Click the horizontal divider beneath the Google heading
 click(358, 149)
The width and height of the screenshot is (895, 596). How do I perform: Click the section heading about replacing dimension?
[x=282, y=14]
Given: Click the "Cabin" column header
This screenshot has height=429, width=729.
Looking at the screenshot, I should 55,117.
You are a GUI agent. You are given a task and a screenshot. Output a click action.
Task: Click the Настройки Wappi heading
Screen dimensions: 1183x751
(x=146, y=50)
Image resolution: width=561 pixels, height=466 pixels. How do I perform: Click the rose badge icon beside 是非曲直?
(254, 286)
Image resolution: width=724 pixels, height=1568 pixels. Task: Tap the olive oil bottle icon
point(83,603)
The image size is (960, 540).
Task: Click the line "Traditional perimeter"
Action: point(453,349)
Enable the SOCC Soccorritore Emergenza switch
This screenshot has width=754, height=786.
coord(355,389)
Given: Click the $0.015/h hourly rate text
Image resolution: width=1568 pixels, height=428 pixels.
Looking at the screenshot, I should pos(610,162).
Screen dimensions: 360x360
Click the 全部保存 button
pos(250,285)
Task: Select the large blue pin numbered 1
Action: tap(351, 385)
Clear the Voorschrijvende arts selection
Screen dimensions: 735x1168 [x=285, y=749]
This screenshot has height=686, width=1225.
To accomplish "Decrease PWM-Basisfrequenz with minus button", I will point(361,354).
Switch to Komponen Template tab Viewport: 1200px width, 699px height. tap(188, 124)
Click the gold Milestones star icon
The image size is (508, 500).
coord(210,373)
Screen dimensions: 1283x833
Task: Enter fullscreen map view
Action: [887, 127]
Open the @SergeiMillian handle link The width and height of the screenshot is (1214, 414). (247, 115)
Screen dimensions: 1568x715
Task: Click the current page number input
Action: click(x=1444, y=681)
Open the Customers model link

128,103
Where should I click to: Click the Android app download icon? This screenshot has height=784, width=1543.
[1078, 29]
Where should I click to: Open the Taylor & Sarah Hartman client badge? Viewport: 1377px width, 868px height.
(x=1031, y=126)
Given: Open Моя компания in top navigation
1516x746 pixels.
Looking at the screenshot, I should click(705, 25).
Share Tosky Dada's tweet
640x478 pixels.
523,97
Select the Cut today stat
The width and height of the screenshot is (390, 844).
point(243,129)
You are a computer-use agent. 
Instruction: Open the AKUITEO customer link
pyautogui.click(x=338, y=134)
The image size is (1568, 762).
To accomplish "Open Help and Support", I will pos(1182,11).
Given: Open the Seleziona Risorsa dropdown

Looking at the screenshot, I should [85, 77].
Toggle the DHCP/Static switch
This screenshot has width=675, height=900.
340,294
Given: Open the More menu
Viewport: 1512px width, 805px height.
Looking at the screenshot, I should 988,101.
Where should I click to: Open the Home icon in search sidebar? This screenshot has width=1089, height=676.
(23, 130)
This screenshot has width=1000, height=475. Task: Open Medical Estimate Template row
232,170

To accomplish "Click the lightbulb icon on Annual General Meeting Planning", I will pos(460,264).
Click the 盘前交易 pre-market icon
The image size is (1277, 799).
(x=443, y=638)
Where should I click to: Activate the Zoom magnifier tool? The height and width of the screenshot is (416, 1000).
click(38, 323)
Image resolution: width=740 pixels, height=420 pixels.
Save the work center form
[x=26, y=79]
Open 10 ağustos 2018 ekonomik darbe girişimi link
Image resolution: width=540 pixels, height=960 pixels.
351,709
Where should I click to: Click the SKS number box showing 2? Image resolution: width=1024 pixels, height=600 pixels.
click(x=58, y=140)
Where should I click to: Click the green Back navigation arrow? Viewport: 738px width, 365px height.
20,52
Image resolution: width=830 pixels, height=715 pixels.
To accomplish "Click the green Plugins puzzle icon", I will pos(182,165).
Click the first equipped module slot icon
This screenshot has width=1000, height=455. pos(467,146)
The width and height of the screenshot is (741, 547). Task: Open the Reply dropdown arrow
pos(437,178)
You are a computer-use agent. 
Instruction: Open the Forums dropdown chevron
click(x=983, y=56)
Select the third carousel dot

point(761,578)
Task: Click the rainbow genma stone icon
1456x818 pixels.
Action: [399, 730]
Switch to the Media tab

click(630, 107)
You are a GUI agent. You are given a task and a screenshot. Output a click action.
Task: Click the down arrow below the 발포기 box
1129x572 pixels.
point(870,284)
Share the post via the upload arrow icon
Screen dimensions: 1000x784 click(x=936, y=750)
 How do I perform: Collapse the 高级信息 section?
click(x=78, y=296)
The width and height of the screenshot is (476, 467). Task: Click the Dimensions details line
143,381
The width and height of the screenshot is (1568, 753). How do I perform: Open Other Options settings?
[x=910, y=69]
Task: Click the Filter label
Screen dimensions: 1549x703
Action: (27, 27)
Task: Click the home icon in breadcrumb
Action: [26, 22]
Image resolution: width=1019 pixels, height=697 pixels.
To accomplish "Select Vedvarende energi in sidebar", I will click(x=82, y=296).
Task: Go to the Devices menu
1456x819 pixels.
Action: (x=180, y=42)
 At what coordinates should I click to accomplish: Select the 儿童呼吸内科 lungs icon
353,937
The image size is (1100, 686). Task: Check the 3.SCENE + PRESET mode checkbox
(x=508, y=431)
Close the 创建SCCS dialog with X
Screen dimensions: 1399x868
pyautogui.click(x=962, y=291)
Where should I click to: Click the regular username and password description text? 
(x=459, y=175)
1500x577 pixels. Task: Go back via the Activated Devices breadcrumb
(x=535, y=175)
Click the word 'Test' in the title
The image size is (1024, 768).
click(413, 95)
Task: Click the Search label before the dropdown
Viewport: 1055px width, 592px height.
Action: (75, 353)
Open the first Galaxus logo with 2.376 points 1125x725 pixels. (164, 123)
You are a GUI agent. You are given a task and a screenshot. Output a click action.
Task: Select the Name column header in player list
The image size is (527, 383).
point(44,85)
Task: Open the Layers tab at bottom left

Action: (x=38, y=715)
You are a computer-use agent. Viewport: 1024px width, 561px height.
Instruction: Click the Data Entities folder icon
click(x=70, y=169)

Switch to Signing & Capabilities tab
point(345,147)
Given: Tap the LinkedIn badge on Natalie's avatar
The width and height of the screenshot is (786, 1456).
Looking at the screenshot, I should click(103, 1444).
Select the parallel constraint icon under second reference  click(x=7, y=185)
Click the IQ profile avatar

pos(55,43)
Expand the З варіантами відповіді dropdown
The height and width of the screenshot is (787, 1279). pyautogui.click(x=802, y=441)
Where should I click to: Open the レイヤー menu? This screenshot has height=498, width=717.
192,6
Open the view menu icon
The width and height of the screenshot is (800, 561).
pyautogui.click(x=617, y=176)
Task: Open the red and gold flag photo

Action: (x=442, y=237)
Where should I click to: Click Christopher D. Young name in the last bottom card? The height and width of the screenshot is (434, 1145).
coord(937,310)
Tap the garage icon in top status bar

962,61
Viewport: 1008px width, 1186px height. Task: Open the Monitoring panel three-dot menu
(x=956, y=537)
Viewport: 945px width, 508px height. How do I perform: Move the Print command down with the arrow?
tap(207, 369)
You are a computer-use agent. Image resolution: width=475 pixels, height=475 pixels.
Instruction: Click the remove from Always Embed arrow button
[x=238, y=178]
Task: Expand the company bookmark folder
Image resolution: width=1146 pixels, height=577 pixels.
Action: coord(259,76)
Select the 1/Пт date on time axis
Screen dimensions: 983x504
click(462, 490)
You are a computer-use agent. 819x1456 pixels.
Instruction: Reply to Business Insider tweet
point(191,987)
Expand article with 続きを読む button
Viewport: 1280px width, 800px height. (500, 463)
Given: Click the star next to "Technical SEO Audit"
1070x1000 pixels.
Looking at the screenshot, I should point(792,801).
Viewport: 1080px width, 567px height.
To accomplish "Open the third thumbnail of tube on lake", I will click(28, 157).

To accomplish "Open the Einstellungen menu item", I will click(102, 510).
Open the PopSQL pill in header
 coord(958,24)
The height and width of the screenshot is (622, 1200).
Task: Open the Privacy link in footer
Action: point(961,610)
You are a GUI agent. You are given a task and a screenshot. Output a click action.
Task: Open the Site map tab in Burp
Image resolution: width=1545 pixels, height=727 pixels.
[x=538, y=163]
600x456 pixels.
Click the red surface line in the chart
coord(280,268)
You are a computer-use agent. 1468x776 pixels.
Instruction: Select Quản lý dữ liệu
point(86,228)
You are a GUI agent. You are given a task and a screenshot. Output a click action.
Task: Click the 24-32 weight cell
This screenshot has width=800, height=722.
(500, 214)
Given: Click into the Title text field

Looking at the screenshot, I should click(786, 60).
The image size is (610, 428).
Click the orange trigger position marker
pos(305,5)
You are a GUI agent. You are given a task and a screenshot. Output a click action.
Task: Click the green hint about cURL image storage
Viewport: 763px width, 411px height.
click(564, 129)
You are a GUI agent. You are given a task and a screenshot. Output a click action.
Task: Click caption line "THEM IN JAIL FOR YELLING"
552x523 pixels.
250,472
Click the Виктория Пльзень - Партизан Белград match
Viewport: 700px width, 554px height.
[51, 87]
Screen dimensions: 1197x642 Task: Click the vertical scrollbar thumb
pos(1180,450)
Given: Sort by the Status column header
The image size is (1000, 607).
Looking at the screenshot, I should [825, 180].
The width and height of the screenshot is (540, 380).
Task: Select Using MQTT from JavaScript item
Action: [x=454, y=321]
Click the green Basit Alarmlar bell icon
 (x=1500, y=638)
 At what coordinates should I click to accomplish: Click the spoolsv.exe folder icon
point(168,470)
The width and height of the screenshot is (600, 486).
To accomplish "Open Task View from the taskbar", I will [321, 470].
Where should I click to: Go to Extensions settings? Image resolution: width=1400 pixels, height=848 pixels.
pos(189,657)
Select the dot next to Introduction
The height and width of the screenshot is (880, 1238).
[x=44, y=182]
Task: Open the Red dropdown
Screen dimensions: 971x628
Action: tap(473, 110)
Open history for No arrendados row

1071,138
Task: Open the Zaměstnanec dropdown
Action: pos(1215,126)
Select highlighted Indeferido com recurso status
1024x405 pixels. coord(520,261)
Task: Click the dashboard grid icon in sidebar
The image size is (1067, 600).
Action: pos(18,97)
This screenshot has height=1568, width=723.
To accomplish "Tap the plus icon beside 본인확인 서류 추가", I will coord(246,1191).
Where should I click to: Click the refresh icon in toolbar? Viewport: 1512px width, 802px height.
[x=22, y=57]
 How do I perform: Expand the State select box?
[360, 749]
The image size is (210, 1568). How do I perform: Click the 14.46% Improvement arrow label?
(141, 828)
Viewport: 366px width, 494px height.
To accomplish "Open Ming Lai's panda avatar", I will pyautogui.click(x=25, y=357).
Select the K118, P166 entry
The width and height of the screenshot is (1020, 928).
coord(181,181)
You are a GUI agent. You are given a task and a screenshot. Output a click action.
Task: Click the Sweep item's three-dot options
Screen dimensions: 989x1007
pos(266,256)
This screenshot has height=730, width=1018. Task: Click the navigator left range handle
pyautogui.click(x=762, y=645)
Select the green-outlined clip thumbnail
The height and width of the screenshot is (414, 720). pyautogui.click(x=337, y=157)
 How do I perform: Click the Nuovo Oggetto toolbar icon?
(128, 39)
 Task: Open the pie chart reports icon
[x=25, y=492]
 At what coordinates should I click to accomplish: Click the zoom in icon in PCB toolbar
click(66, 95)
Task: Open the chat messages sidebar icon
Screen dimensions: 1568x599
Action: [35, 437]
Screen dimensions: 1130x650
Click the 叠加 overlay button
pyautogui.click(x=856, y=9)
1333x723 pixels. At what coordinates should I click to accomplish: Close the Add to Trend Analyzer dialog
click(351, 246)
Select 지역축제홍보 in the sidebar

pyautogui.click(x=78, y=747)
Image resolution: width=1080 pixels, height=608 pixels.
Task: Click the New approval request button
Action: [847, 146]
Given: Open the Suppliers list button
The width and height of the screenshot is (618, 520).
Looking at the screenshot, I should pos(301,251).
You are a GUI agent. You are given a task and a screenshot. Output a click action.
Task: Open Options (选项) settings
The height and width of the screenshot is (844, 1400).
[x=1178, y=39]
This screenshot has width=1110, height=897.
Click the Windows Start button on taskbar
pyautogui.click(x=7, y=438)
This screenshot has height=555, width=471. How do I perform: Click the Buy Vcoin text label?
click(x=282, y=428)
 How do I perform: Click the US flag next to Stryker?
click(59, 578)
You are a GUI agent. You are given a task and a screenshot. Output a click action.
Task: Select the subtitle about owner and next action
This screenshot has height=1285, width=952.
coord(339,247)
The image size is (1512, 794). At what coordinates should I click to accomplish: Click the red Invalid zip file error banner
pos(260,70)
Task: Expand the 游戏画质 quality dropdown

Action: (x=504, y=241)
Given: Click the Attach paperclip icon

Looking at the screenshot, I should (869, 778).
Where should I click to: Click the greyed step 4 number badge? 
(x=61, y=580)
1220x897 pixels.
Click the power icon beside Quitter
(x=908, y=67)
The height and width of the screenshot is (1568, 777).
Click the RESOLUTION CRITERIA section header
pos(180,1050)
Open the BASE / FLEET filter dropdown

-------

## ACTIVITY
What do the lines above say from the one containing "Where should I click to: Go" down to the one containing "Task: Open the Red dropdown"? Return them exactly, both end lines included, and only them.

## COMPLETED TASK
Where should I click to: Go to Extensions settings? Image resolution: width=1400 pixels, height=848 pixels.
pos(189,657)
Select the dot next to Introduction
The height and width of the screenshot is (880, 1238).
[x=44, y=182]
Task: Open the Red dropdown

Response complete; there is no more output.